This is a short piece because I’m trying to get it picked up as a letter to the editor. For a more complete story about this situation, see this excellent article in the Metro Lutheran.
Workers plight: A slow-moving tornado
Kudos to Cubs Foods for responding to the tornado in North Minneapolis by hosting a BBQ for the neighborhood the very next day. Providing free food and a place for conversation honors their commitment to “partner with local communities in ways that go beyond our stores” and their understanding that “being a good corporate citizen is an ongoing responsibility” (www.cub.com).
I only wish they had the same commitment to provide a place for conversation for the workers who clean their own stores overnight. These workers have seen their wages drop from $11/hour in 2001 to $8/hour today. Outsourced by contract to Carlson Building Maintenance, Cub has refused to negotiate a code of conduct to insure equitable wages and appropriate staffing. They insist this is Carlson’s issue, but Cub benefits from competitive bids that seek contracts by cutting workers’ wages.

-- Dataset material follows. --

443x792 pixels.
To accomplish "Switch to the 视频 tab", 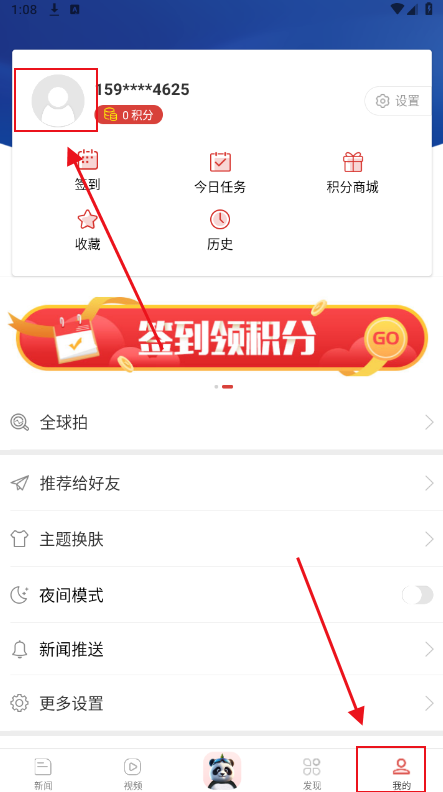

When roofs are ripped off homes, Cub is quick to be a good corporate citizen, but plummeting wages have hit these workers and their families and homes as hard as a slow-moving tornado over the past decade. It’s time for Cub Foods to be a good corporate citizen not by offering charity to those in need, but by actively participating in justice for those who help make their store a good place to shop. Maybe the first round of negotiations could happen over another Cub-hosted BBQ—this one to heal divisions caused by that slow-moving tornado.